> REQUIRED ACTION
What are the lines from the one containing "The height and" through the last line of the records below? Return them exactly, leaving out pictures.
STORED DATA section start
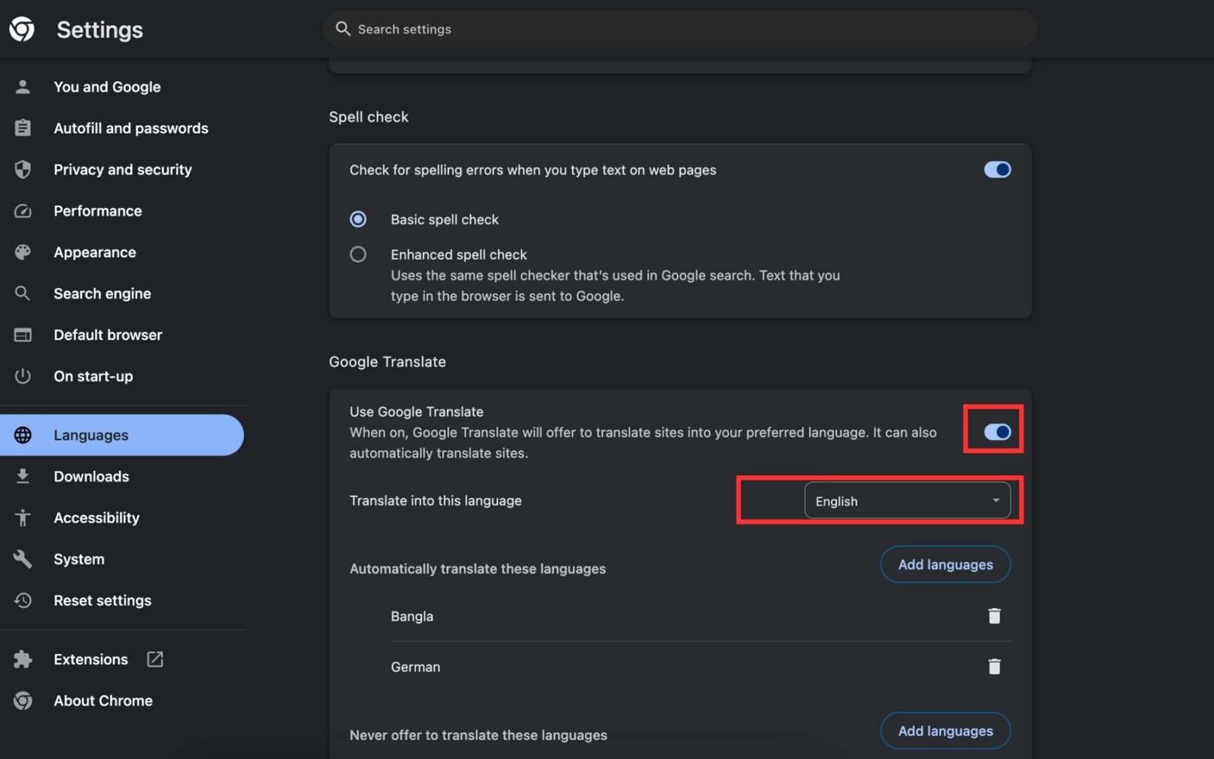Viewport: 1214px width, 759px height.
Task: Open About Chrome from the sidebar
Action: click(103, 700)
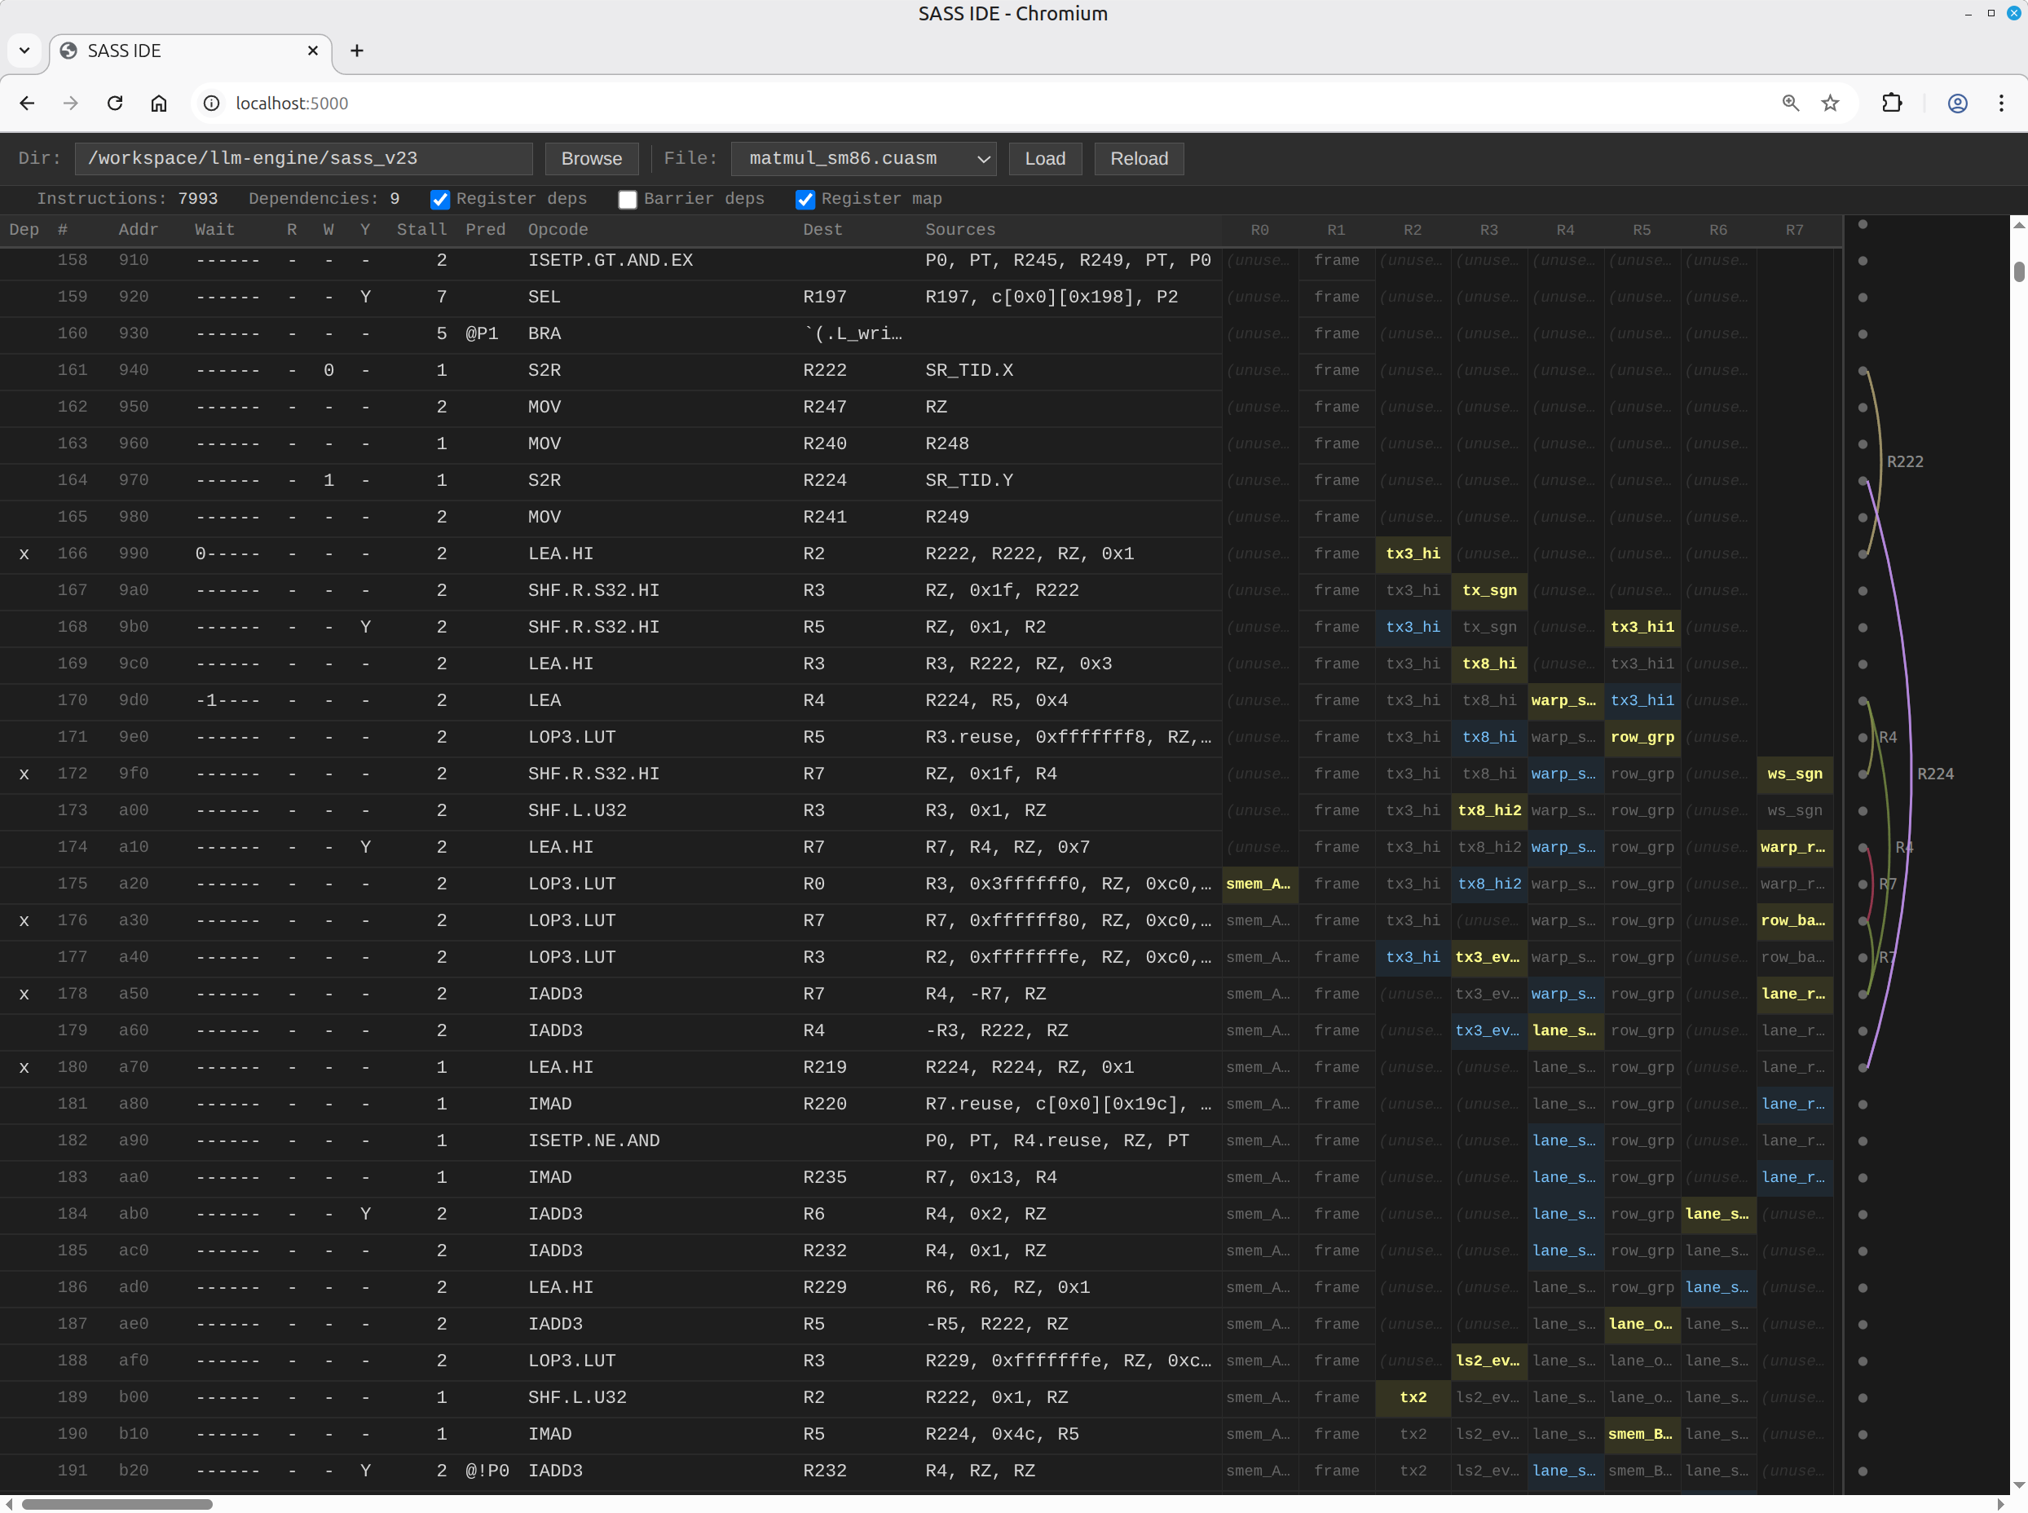Go back with the browser arrow

click(27, 103)
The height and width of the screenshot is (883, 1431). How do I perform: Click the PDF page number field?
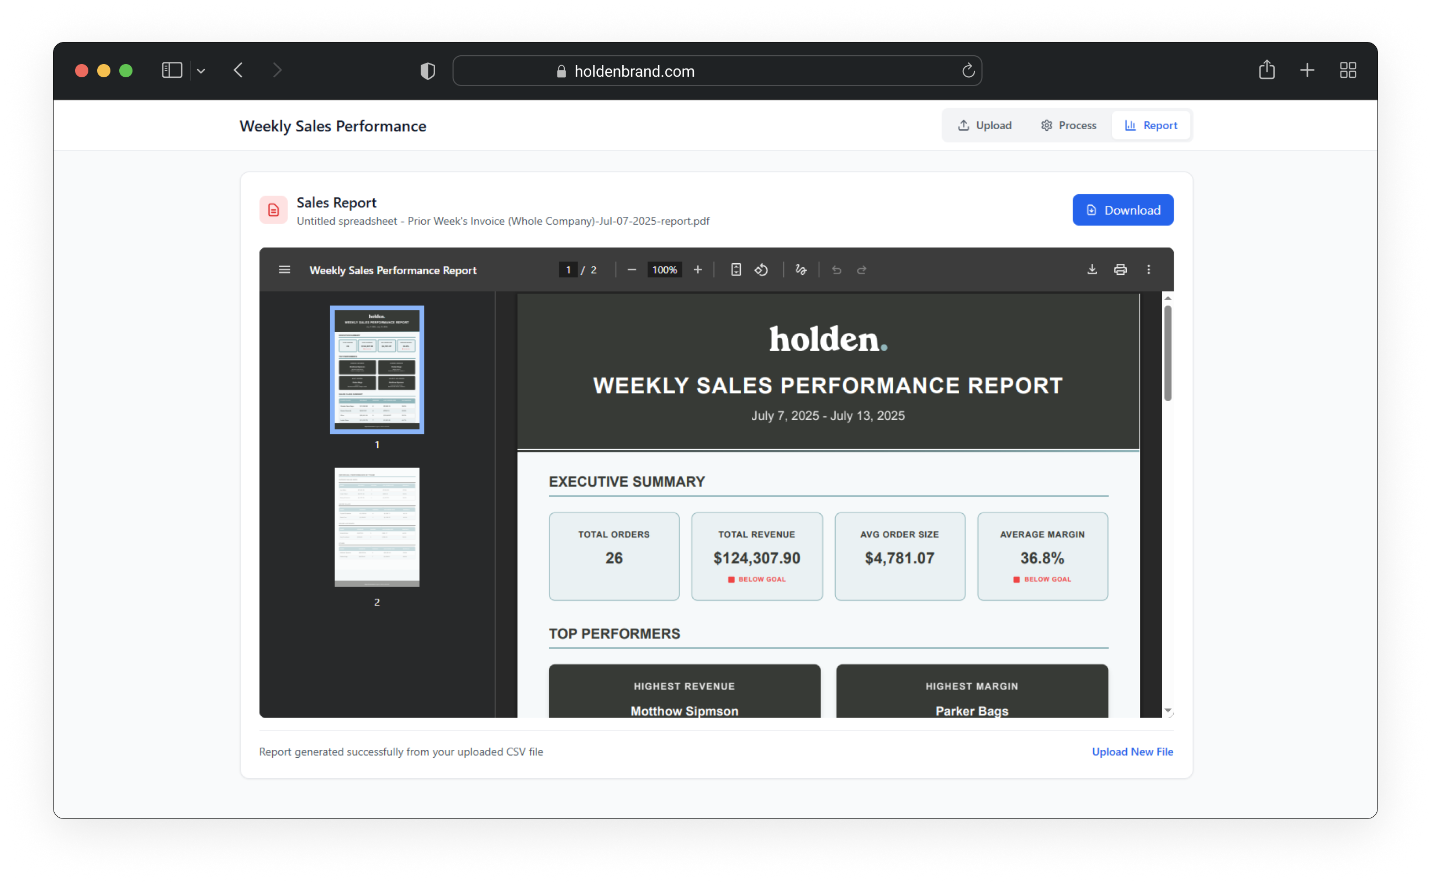coord(568,270)
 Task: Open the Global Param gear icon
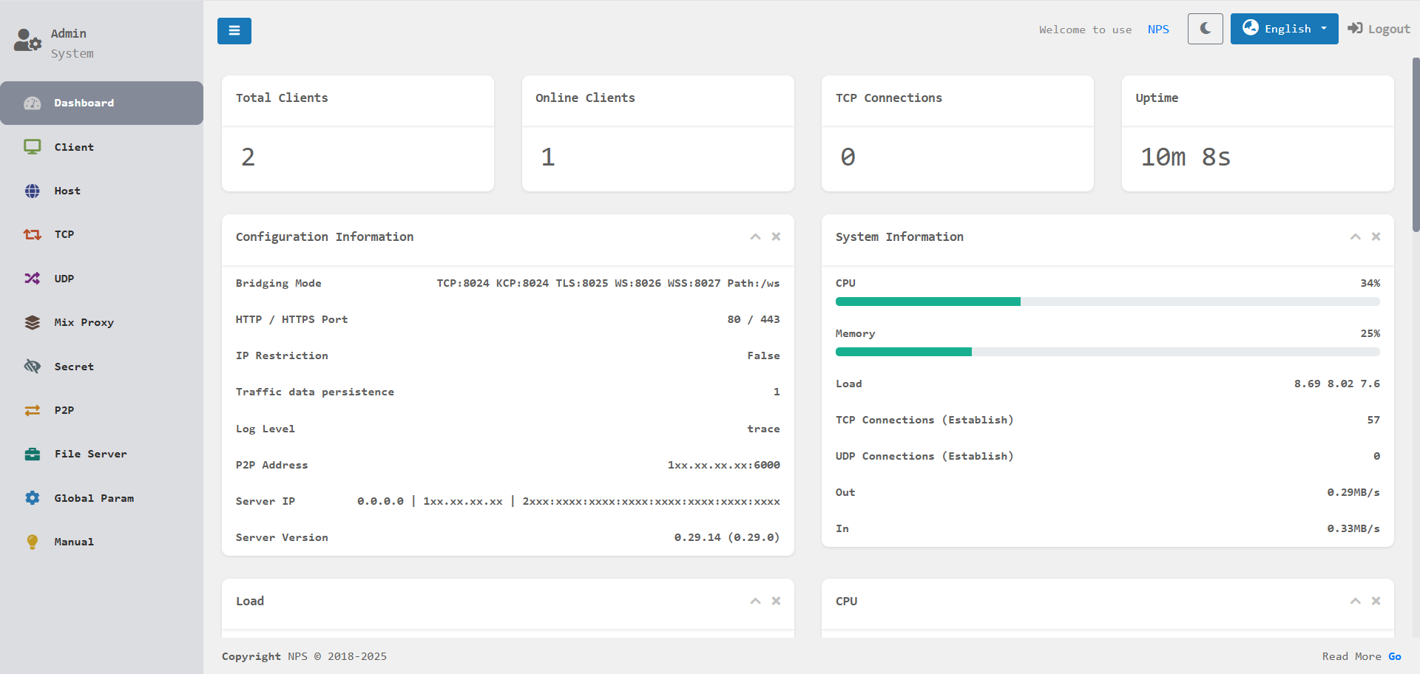32,497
STORED DATA section end
> RESPONSE AREA
The height and width of the screenshot is (883, 1431). How do I perform: Click the PDF page number field?
coord(568,270)
 Task: Open the Global Param gear icon
32,497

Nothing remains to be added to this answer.